Stored data entries:

= Beginning of Section =

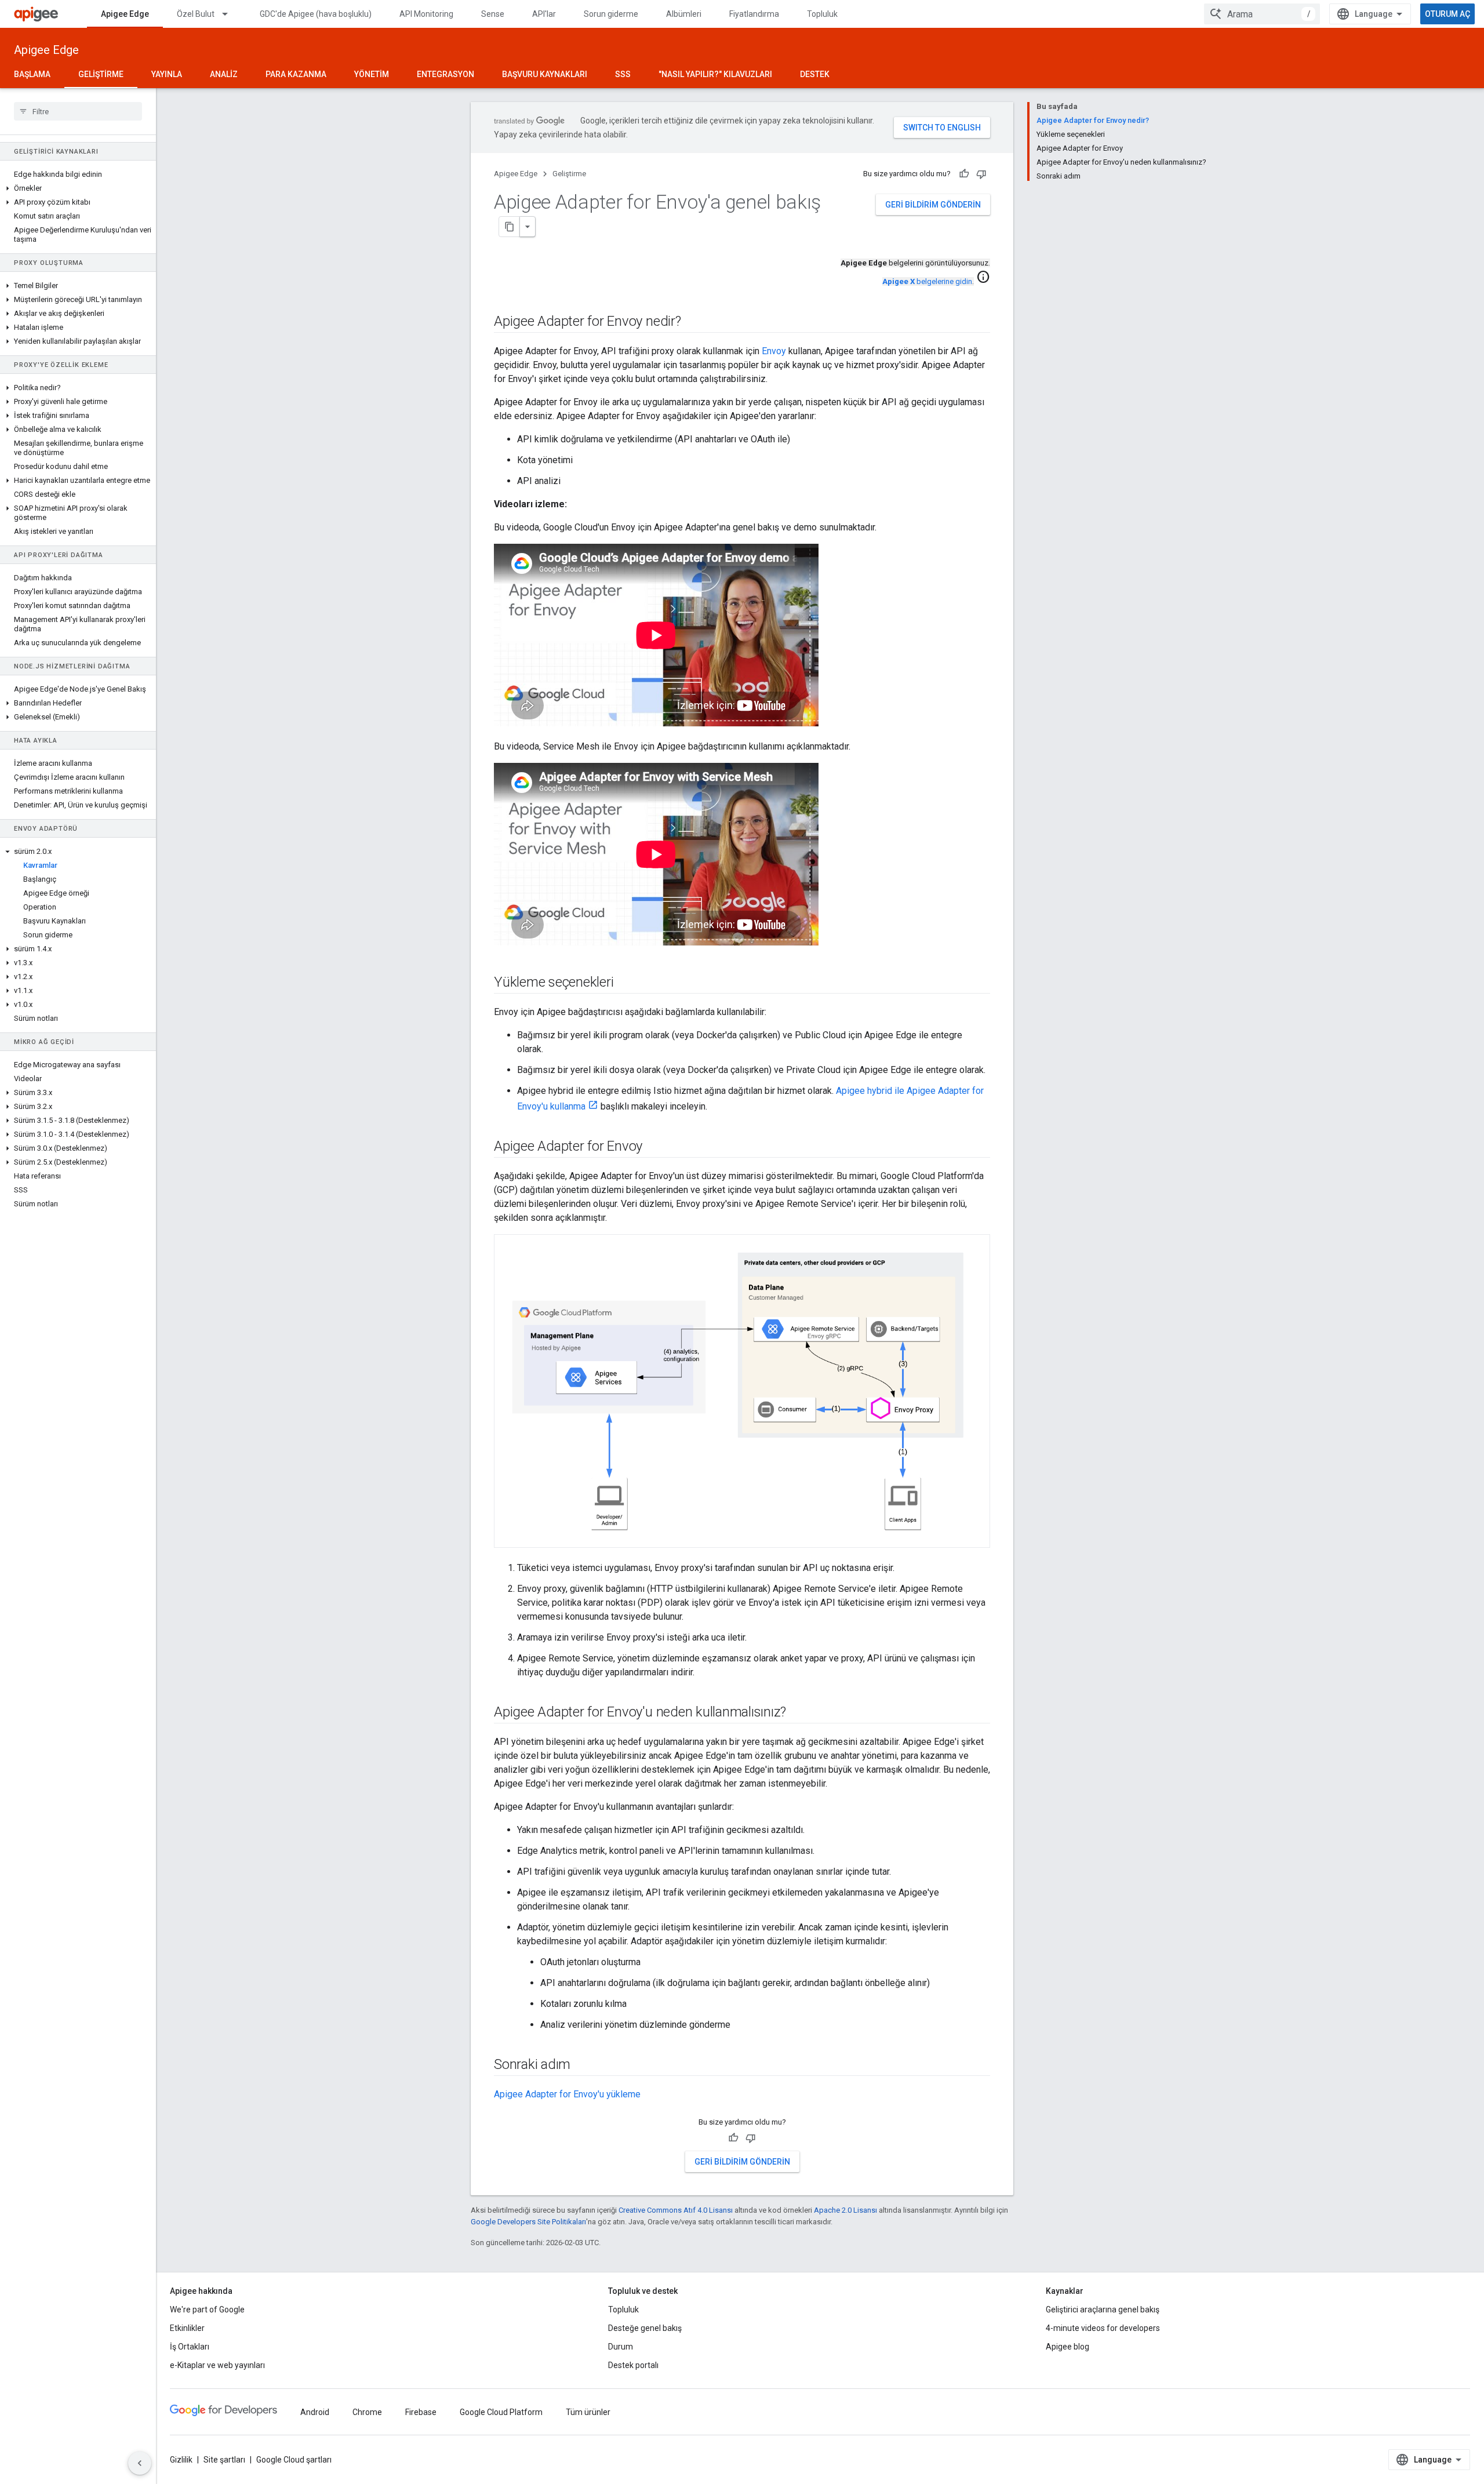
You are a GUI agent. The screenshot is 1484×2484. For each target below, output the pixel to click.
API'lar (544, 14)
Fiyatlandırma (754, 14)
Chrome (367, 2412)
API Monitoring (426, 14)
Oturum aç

= End of Section =
= Beginning of Section =

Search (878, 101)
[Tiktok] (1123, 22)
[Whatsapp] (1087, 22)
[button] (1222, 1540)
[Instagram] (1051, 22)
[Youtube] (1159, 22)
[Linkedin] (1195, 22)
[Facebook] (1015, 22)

= End of Section =

_What the task requires_
All lines above from the one containing "[Tiktok] (1123, 22)" to the one containing "[Facebook] (1015, 22)" must be repeated exactly, both lines included, and no others.

_Output of the exercise_
[Tiktok] (1123, 22)
[Whatsapp] (1087, 22)
[button] (1222, 1540)
[Instagram] (1051, 22)
[Youtube] (1159, 22)
[Linkedin] (1195, 22)
[Facebook] (1015, 22)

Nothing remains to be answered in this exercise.